The U.S. Supreme Court this morning handed down two rulings that expand on the conservative majority’s increasingly warped and discriminatory interpretation of religious freedom.
In Trump v. Pennsylvania Little Sisters of the Poor v. Pennsylvania, the court ruled that many employers and universities have the right to opt out of a provision in the Affordable Care Act that requires birth control to be provided at no cost. Houses of worship and religious ministries were already exempt from this rule, but the Trump administration expanded the exemption to include any employer (that is not publicly traded) with a religious objection and almost any that claims a “moral objection.”
What this means is that just about any worker or student at most businesses or universities (even if they’re largely secular) can be denied access to birth control in health care plans if a boss decides that he or she objects to artificial contraceptives.
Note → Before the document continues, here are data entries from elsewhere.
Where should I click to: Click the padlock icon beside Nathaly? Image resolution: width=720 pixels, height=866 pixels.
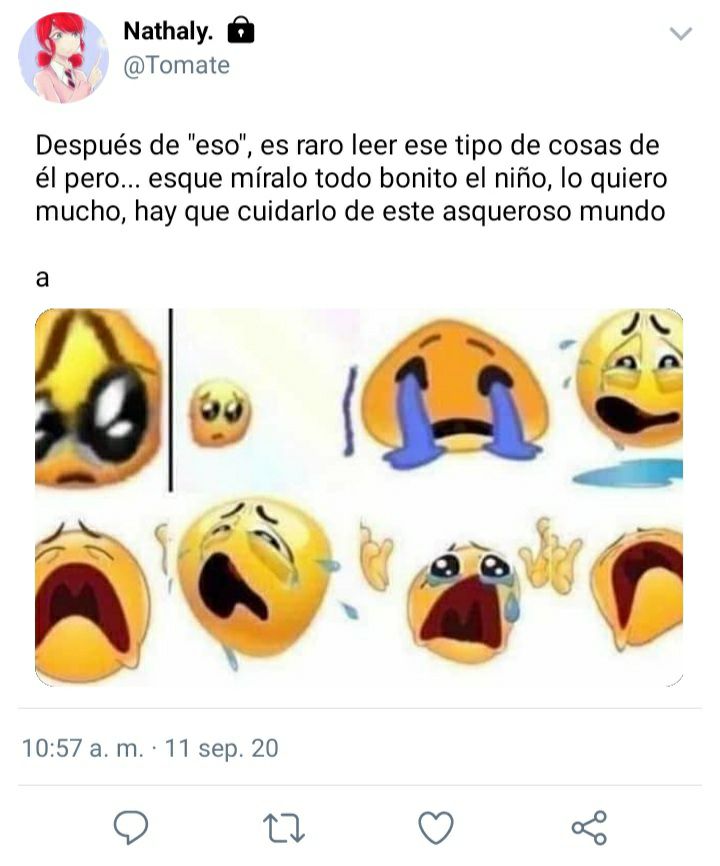click(241, 30)
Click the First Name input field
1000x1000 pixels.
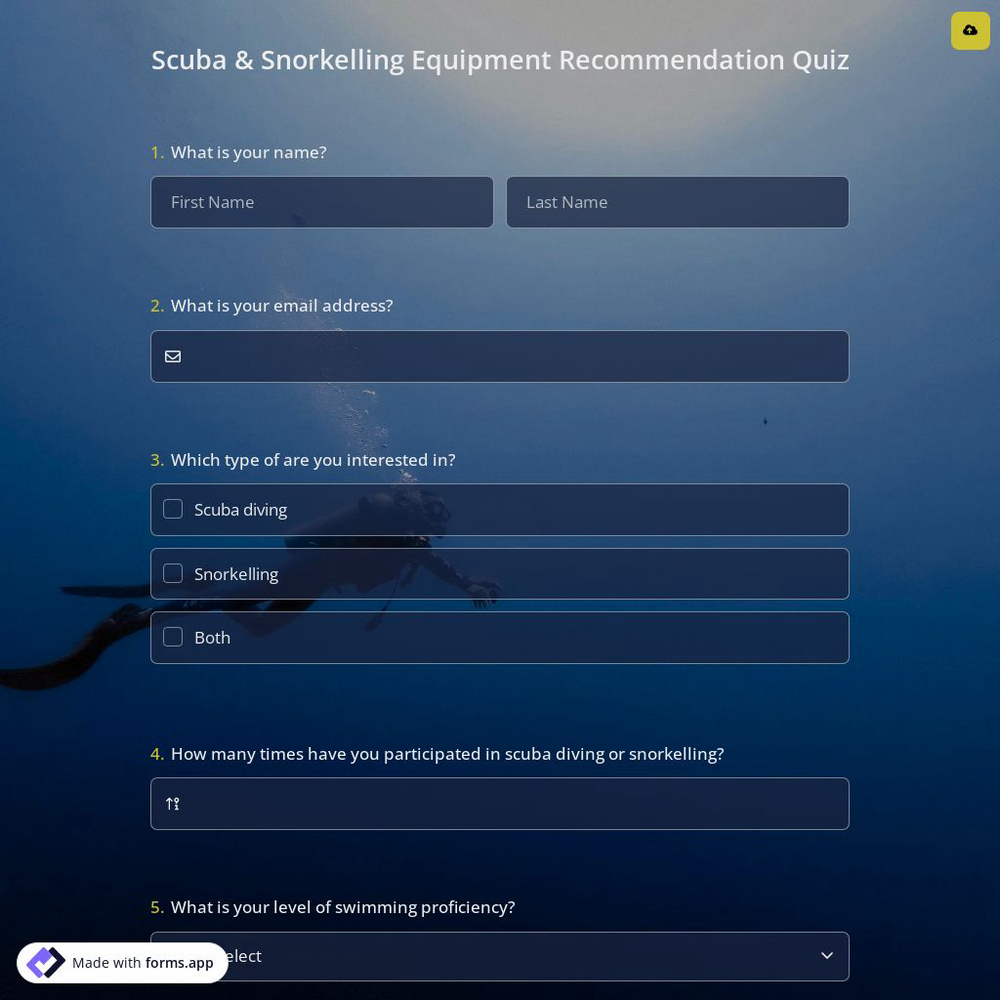[x=321, y=202]
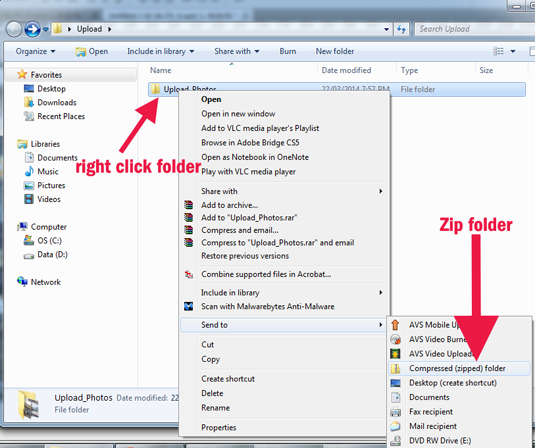Click the forward navigation arrow button
The height and width of the screenshot is (448, 535).
32,29
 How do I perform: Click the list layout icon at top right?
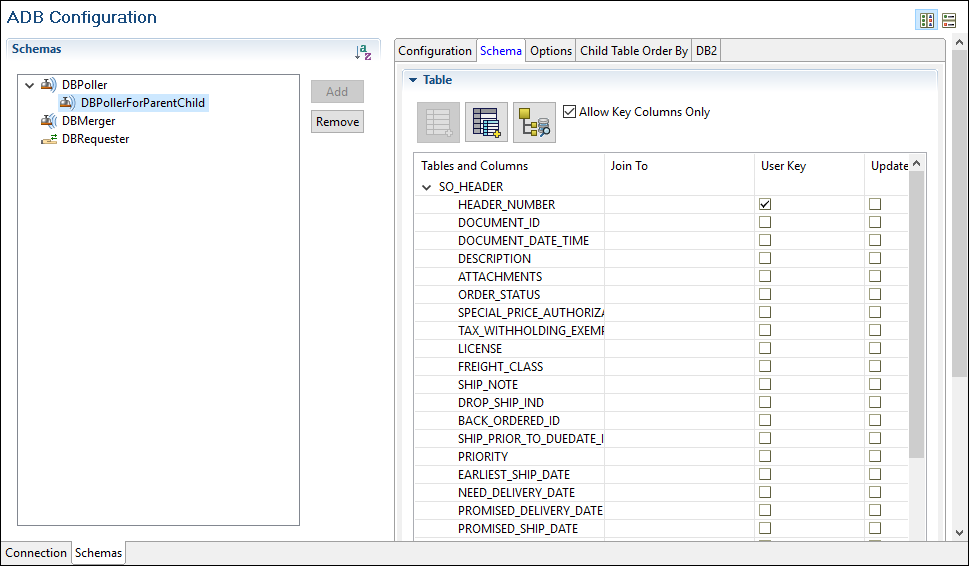tap(948, 20)
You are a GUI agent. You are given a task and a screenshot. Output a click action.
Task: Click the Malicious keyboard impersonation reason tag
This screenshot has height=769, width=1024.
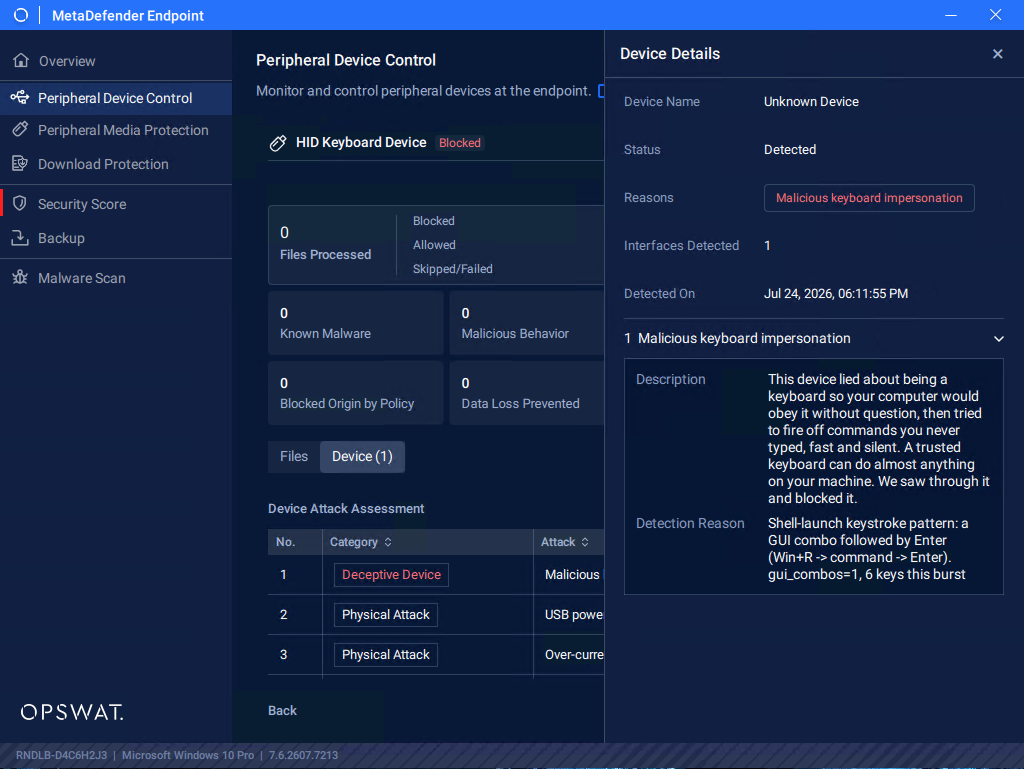(869, 198)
In effect, workers’ private and personal reproductive health care matters are now at the mercy of the religious beliefs of their bosses.
The case was brought by Pennsylvania to challenge the new Trump administration rules. An order of nuns, the Little Sisters of the Poor, who own and operate a nationwide chain of nursing homes, inserted themselves into the litigation and aligned with the federal government. But no one was even trying to force the nuns to pay for or provide birth control. Their presence provided a distraction from the administration’s real goal of exploiting religious freedom to continue a crusade against reproductive freedom. As a result of today’s decision, countless workers and students – many of whom are women and LGBTQ people making a modest wage – will be denied access to a crucial facet of modern medical care. Indeed, it’s estimated that hundreds of thousands of workers may lose access to birth control under this ruling.
The second case that came down today, Our Lady of Guadalupe School v. Morrissey Berru, concerns the ability of private religious schools to fire teachers at will, even if they have minimal religious duties, by classifying them as clergy under the “ministerial exception.” The court greatly relaxed limits on these schools’ ability to fire many of these educators, including under circumstances whereby the employee would have been protected just about anywhere else, because of their age, sexual orientation or health status.
These rulings, taken in conjunction with a decision last week in which the court greatly hindered the ability of states to restrict taxpayer funding of private religious schools, show a court that has embraced a dangerous interpretation of religious freedom. It’s a definition that, far from protecting that hallowed principle, turns it upside down.